As Emers has started preschool and gotten the chance to be further exposed to diversity, we have watched her remain un-phased by other children’s differences. It’s truly a remarkable innocence. It is much like the realization from other children that Emers has two moms. Literally, no moment of pause or hesitation from other children, except possibly to say, “Oh, I only have one mom…”. When Em cannot understand a child at the park who is speaking another language, she now understands that concept; She used to be confused as to why she couldn’t tell what they were saying, although still pretty un-phased. Now she knows that she can just go up and start talking and if they can both speak English, great, and if not, they play anyway!

So, yesterday on my way to drop the little one off at preschool, I almost spit out my coffee as she says, “Mama, Link [from Hairspray] says ‘Kiss my ass’…”. I must have misheard her. I ask her to say it again and she repeats the same sentence with a big sweet smile on her face. Oh no… I tried to explain to her how that is a naughty phrase and when Link says that he gets in trouble. “No he doesn’t”. I explain that after he says it he gets sent to detention, something she knows nothing about. “That room with Tracy? Where he dances?”. Oy. Yes. Sigh… So, I reroute the conversation saying that he gets a note to take home to his parents saying he was naughty in school.

Check out the clip here.

To my child, saying “stupid” is a naughty word, or “shut up”. Real swear words or phrases mean nothing to her. Her innocent and unapologetic faith in the world holds firm. I can see why in a movie like Hairspray she would think this phrase meant something good. Link says it to his teacher and winks at Tracy, and then they both go to detention together to join the dance party… frankly, something my child would love to join in on! So at the end of the day, when my child once again repeats the phrase “Kiss my ass”, I have to firmly announce that I never want to hear her say that again. That if I hear a teacher tell me she says it, I will be very upset. And now she knows it’s really naughty.
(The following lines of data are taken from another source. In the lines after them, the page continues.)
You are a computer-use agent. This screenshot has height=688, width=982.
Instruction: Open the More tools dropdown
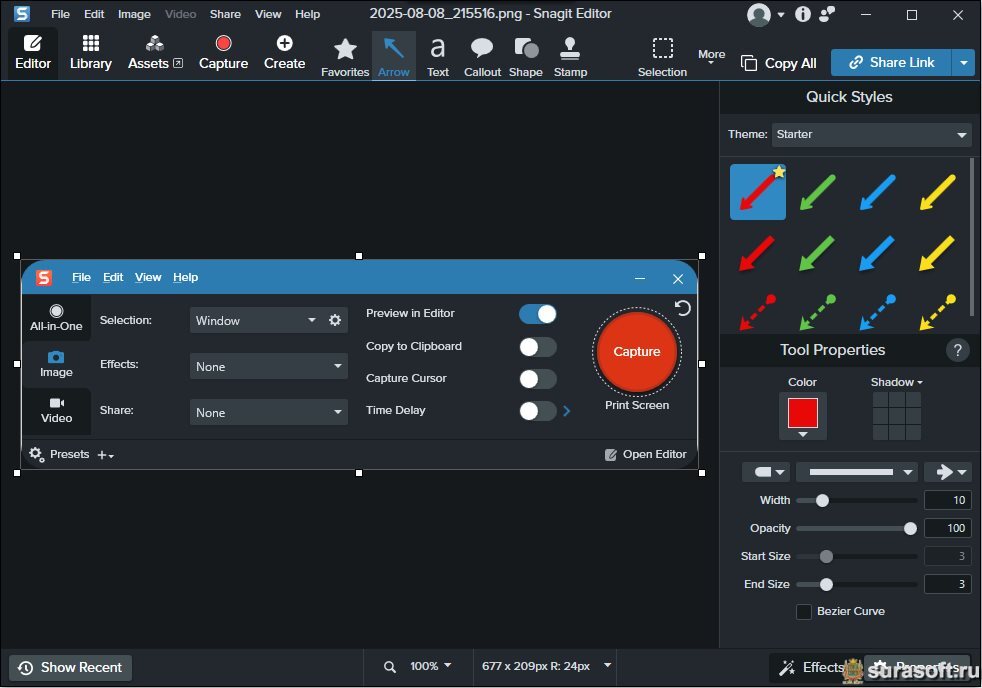pyautogui.click(x=711, y=56)
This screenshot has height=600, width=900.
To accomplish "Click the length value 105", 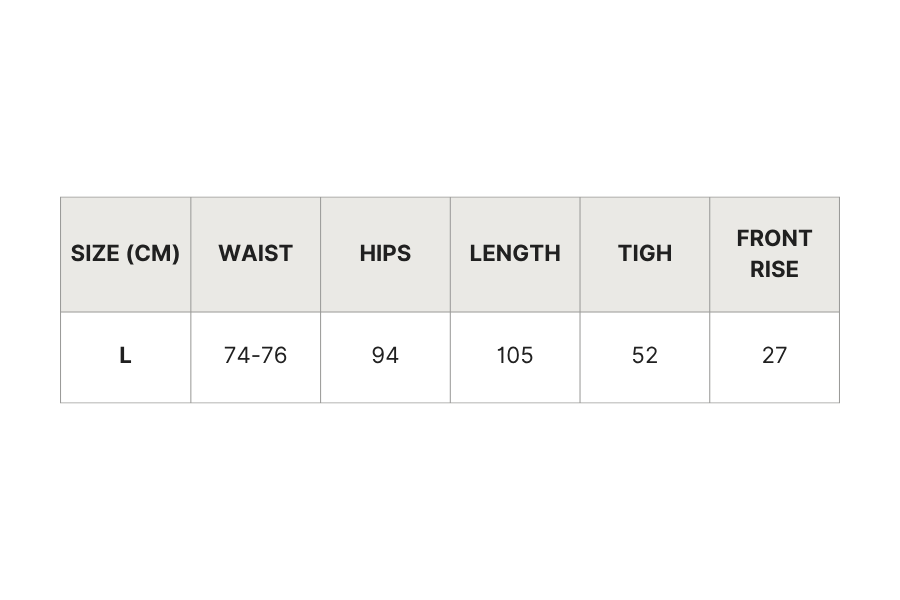I will click(x=515, y=355).
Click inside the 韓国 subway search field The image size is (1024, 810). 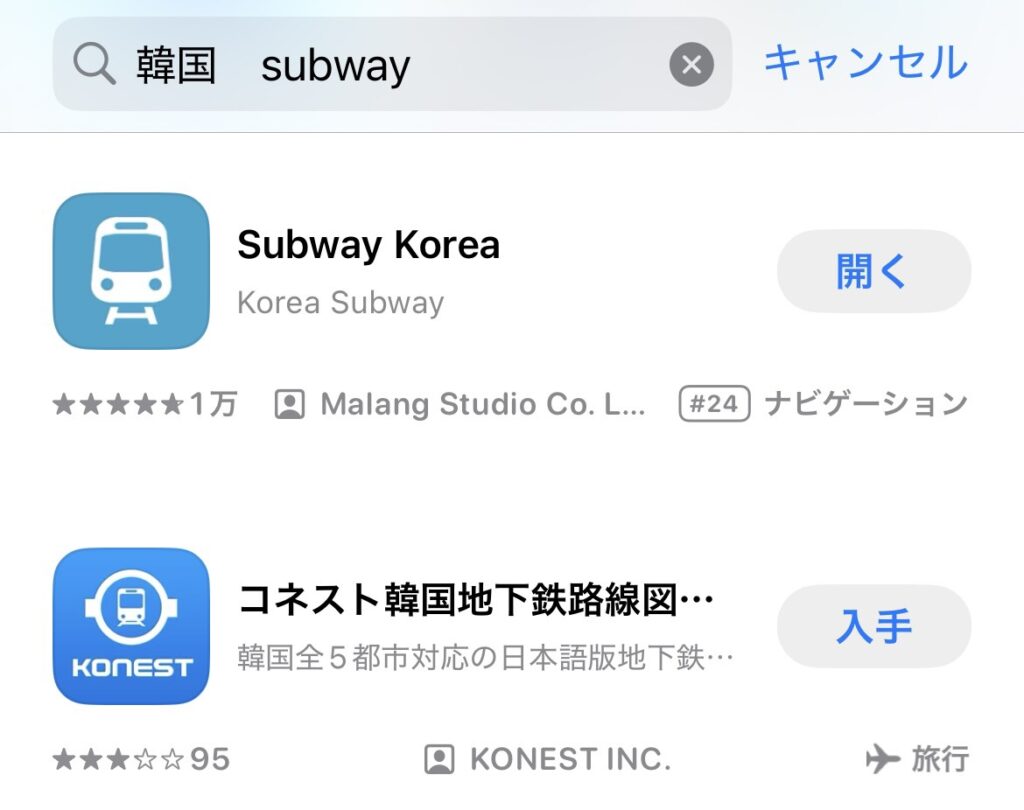point(400,66)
I know I will hear the phrase again, and in all honesty, other than not wanting other people to think I talk that way around my child, I don’t really care much about the words themselves. We don’t talk like that around the house, and my child doesn’t even think it’s a defiant phrase. She thinks it’s a funny, cute saying, to be said with a grin and followed by a wink. No matter what I say, it will stay that way in her mind. She will remain positive and full of faith in the world until we as adults start to change her mind about things – until we start to fill children with our own views and prejudices.

So take this lesson and know that children are watching and listening- soaking up everything they see and hear. Know that they remain un-phased and innocent until you give them a reason to question and doubt the goodness of world. So do I continue to let Emers watch musicals that use “bad” phrases and cover controversial topics? Yes, I do. And I continue to teach her what she can and cannot repeat… because… well, for no better reason than “because I said so”.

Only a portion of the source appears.